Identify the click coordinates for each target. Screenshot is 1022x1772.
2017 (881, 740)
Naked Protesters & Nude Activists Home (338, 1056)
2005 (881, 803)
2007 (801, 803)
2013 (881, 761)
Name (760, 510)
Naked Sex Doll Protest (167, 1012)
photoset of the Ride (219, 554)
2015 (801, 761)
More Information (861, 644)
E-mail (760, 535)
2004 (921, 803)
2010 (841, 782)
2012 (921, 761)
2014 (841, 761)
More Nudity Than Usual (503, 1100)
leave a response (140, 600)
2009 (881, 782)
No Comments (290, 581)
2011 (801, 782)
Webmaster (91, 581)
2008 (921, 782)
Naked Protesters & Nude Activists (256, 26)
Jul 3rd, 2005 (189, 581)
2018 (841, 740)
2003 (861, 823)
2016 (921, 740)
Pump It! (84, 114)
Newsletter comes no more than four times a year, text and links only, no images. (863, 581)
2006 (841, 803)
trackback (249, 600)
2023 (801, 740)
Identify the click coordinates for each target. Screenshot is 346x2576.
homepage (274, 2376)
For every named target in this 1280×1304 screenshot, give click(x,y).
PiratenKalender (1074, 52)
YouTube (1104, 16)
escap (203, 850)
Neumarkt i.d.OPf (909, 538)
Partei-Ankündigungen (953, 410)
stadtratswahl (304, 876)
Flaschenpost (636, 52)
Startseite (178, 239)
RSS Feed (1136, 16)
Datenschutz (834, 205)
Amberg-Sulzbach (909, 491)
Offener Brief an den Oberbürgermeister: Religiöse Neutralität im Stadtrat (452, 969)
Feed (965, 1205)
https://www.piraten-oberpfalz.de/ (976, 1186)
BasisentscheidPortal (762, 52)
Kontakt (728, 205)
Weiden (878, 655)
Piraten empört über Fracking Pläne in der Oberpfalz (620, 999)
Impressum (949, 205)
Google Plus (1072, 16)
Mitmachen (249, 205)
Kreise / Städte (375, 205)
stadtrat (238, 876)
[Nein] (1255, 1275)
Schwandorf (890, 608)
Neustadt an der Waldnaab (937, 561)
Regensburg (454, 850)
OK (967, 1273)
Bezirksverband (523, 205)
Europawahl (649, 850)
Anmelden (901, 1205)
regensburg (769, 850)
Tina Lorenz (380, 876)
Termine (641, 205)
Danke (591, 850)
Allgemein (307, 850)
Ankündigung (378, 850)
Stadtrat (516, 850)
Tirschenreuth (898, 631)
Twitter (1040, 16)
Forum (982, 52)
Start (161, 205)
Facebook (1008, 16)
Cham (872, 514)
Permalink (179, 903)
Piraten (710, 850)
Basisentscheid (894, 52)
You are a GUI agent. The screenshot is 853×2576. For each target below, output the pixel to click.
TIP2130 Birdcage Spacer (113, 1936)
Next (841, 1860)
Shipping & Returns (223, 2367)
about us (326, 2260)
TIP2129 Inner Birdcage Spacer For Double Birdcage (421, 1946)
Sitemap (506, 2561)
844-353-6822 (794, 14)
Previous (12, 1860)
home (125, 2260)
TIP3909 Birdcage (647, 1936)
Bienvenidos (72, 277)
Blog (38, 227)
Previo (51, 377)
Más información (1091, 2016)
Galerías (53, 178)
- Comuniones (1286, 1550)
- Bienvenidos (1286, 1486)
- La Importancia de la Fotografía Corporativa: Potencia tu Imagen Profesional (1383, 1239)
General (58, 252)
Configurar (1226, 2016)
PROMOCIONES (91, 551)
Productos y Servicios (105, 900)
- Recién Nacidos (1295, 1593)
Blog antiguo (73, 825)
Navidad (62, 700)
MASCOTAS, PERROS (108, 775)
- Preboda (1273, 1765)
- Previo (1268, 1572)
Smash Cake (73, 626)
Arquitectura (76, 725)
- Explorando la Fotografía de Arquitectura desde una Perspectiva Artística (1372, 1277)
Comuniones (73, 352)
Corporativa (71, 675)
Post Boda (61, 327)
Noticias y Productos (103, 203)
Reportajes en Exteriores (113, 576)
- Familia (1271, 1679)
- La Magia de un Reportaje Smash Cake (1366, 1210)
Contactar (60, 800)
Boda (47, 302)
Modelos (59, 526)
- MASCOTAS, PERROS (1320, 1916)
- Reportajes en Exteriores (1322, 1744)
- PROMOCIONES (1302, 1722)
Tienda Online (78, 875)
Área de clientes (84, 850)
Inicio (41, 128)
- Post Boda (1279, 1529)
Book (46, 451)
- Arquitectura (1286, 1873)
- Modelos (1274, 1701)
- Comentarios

===============

◆ The exercise
Quote the items word for word, from the first line through the line containing "2008 (921, 782)", inclusive.

◆ Correct response
Identify the click coordinates for each target. Screenshot is 1022x1772.
2017 (881, 740)
Naked Protesters & Nude Activists Home (338, 1056)
2005 (881, 803)
2007 (801, 803)
2013 (881, 761)
Name (760, 510)
Naked Sex Doll Protest (167, 1012)
photoset of the Ride (219, 554)
2015 (801, 761)
More Information (861, 644)
E-mail (760, 535)
2004 (921, 803)
2010 (841, 782)
2012 (921, 761)
2014 (841, 761)
More Nudity Than Usual (503, 1100)
leave a response (140, 600)
2009 (881, 782)
No Comments (290, 581)
2011 (801, 782)
Webmaster (91, 581)
2008 (921, 782)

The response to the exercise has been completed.